My thoughts are the following:

There are two cases to look at:

(1) If the marginal revenue curve never crosses the marginal cost curve (i.e. they have the same slope and a different intercept). This yields two sub-cases:

$\qquad$(i) The marginal revenue curve lies above the marginal cost curve: This case would clearly $\qquad$lead to infinite production because the firm is always increasing profits.

$\qquad$(ii) The marginal revenue curve lies below the marginal cost curve: This case would lead to $\qquad$ the firm choosing not to produce because they will always make a negative profit.

(2) If the marginal revenue curve crosses the marginal cost curve.
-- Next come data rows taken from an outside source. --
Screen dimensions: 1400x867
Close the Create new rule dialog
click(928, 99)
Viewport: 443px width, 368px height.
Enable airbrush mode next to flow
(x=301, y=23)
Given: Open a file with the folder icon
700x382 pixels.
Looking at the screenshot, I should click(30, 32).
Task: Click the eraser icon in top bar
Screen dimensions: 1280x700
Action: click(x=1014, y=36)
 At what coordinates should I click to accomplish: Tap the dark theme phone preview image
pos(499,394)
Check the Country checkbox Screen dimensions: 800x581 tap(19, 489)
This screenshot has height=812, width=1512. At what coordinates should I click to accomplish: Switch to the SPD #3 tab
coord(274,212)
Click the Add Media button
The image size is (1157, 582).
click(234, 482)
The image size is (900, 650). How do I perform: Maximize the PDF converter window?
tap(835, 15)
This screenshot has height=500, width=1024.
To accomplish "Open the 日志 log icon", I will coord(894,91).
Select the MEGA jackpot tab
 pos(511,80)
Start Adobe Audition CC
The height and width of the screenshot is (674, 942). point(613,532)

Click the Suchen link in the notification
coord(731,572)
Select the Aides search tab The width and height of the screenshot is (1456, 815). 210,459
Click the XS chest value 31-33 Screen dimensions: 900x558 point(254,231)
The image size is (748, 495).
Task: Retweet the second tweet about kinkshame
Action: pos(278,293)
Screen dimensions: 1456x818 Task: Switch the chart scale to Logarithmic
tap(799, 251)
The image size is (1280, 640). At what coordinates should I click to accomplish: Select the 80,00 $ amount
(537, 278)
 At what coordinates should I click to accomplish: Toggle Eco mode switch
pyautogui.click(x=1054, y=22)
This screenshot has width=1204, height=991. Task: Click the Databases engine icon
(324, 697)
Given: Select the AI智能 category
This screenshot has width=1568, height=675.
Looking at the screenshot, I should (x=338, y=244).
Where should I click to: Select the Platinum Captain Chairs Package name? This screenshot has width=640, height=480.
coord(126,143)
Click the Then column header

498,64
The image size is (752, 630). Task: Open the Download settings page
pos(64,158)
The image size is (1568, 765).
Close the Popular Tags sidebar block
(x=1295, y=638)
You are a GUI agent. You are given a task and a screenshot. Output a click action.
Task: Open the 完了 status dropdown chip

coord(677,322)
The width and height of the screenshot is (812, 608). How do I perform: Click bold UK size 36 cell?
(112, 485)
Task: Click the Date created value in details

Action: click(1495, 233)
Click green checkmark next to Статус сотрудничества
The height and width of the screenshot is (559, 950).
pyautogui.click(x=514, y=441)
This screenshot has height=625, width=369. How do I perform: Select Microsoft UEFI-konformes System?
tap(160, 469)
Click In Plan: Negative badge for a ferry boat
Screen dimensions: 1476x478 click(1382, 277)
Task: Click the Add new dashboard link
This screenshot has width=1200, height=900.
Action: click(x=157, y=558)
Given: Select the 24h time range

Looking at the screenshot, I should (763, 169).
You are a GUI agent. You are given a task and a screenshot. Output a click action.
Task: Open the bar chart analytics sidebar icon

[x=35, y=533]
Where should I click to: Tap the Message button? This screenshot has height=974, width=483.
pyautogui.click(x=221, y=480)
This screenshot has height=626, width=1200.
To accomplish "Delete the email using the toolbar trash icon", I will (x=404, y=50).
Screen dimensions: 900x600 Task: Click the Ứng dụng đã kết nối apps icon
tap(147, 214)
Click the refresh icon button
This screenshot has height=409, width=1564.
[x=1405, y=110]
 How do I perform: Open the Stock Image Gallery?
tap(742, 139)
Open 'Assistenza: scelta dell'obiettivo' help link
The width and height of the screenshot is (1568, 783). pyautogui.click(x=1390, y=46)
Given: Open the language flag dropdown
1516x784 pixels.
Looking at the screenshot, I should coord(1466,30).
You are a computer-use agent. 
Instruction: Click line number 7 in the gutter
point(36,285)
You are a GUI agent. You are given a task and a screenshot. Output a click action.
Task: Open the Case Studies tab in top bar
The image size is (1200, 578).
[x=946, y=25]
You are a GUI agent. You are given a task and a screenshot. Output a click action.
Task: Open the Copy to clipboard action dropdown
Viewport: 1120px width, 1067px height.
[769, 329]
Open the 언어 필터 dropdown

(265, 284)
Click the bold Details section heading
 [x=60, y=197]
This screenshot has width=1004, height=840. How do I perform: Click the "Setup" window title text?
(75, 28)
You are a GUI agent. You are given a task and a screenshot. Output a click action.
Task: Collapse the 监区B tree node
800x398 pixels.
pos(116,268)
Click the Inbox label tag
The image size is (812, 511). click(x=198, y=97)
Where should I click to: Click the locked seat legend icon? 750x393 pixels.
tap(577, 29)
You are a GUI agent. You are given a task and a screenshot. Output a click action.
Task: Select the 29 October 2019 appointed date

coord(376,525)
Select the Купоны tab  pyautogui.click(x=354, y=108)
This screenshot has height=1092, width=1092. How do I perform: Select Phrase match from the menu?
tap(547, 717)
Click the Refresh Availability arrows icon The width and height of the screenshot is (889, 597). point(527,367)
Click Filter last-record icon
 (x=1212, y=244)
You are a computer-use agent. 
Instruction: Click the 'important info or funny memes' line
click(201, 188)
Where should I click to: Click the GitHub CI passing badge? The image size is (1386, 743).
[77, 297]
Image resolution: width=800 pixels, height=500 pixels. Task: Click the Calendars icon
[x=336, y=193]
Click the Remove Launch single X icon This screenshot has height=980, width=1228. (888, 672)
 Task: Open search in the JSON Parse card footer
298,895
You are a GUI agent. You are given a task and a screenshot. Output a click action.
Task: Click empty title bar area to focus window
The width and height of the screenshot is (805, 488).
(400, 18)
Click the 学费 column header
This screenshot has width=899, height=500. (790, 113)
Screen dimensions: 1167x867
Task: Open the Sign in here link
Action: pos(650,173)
This also yields two sub-cases: $\qquad$(i) The marginal cost curve starts below the marginal revenue curve: This case seems to be$\qquad$ just like our classic case where we would see production up until the point where marginal $\qquad$ revenue is equal to marginal cost.

$\qquad$(ii) The marginal cost curve starts above the marginal revenue curve: This case is the one $\qquad$that I find most interesting. Would this case lead to infinite production? After marginal $\qquad$revenue crosses marginal cost, marginal revenue also grows at a faster rate than marginal $\qquad$cost, so my intuition tells me the firm could earn infinite profits.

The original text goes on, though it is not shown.